# Mystery Gravely



## gilbos440rt (Aug 5, 2013)

I just bought 2 Gravely's today One is a 1948 model # 32536 it's a tractor only
The mystery Gravely looks to be a 65+ model it has the 7.6 T head engine and the square nose hood, it's missing the starter but the old gentleman I got it off of said he had it overhauled around 7 years ago ran it a couple times and parked it (he had 3) I bought 2 off of him today. the starter ended up on the Gravely he kept, the card and intake on this one has me puzzled as does the model # 6385, here's a you tube vid I took so you can maybe help me out as I'm about to start buying parts for it.
Any help appreciated!!!

[ame]http://www.youtube.com/watch?v=4tMCJuxxdeM[/ame]

Bobby 
PS I also have a 2003 (I think, the model # 985117 serial # 000856) Professional !4 with the 13.5 hp robins engine I got for $800 that started me into the 2 wheeled Gravely's lol!


----------



## wjjones (May 28, 2010)

Welcome to the Forum!..Bobby.. Give this guy a call I have spoke with him a few times about his Gravely tractors.
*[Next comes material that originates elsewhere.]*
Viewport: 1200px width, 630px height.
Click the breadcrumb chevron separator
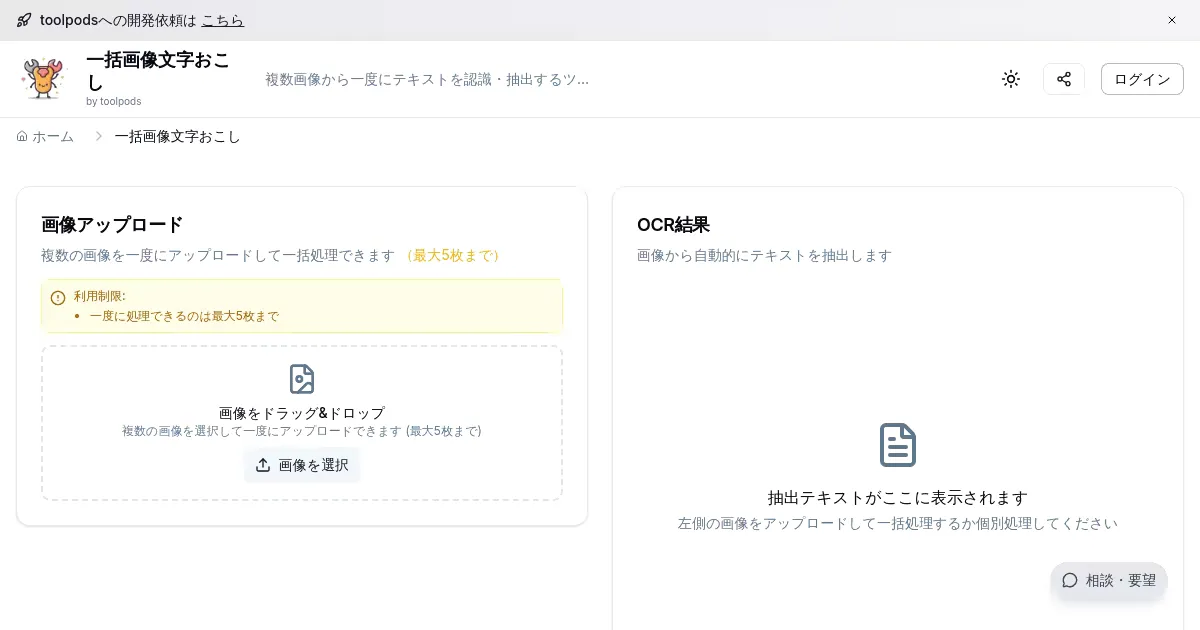coord(98,136)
http://nashville.craigslist.org/grd/3917124274.html


----------



## gilbos440rt (Aug 5, 2013)

I was able to get out to mess with the tractors a bit today before going to work (Raining hard so it was nice under the carport) I traced the oil lines and they go into the oil pump bolted to the rear of the engine on the 42 and 48 (both have screw on filters.
I checked the cam opposite the mag and both are recessed in the block about an 1/8 to 3/16 of an inch. so looking like I might have a 6.6 on the 48 and a 7.6 on the 42.
42 has the Edison mag the 48 a Bendix mag, filled both cylinders up with Marvel Mystery oil to soak for a week or so.
governor shaft on the 42's is still frozen so i think I'm going pull the trigger on the 7.6 alum carb, governor and air breather set up and use this air breather setup on the 48


----------



## wjjones (May 28, 2010)

The guy I left the link for emailed me back today this is his message below. I told him you may need parts, or to ask a few questions.
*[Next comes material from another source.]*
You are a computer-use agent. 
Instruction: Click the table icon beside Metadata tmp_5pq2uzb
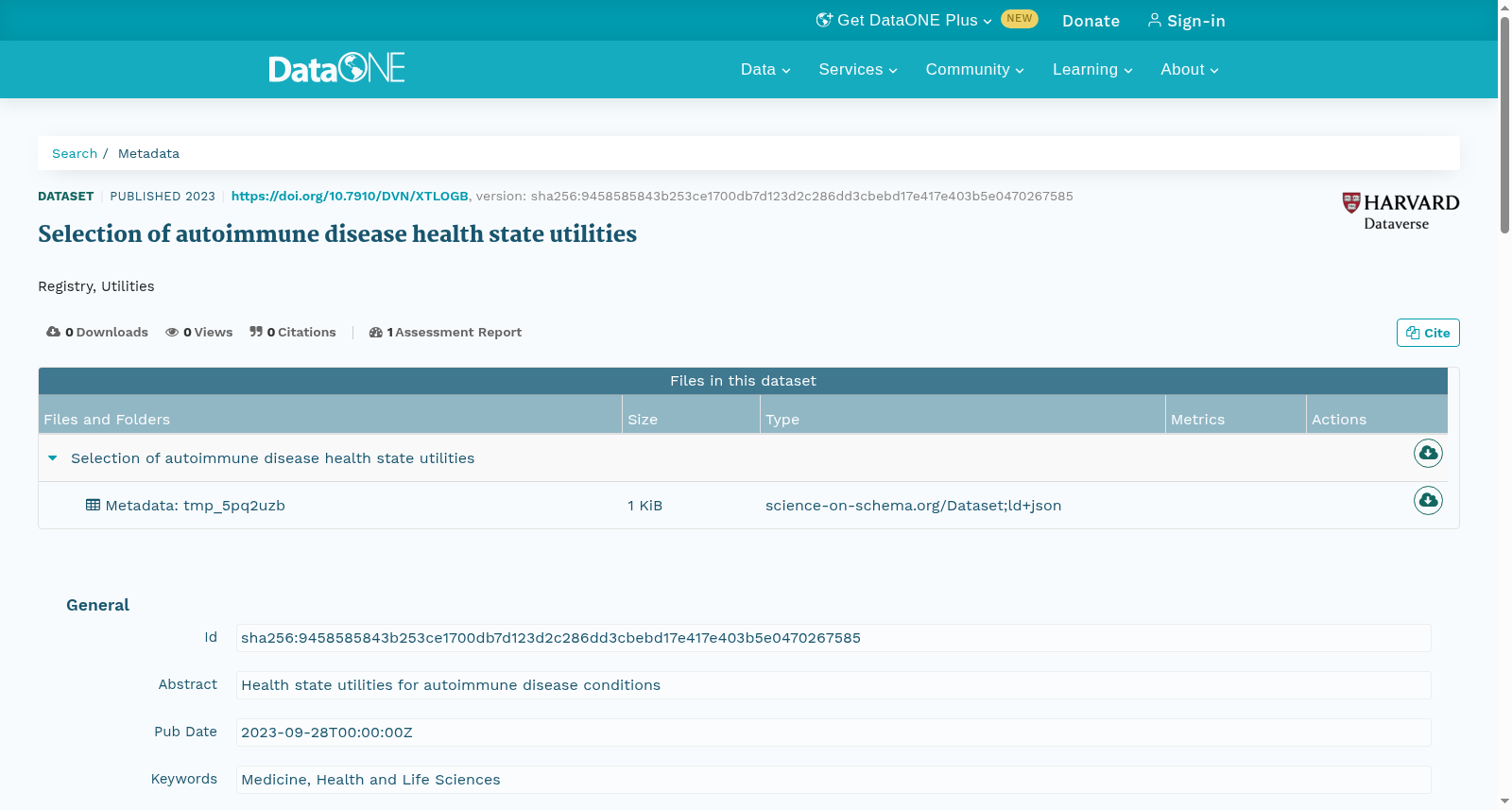click(93, 505)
Thanks, maybe I can help him out. Steve


----------



## gilbos440rt (Aug 5, 2013)

Thanks wjjones I'll give him a call as soon I figure out what I'm gonna need to get the Franken L going


----------



## gilbos440rt (Aug 5, 2013)

Well I ran across a good deal on a 1973 8speed Gravely up in Virginia so I bought it to have one running while I get the Franken L up and going lol!


----------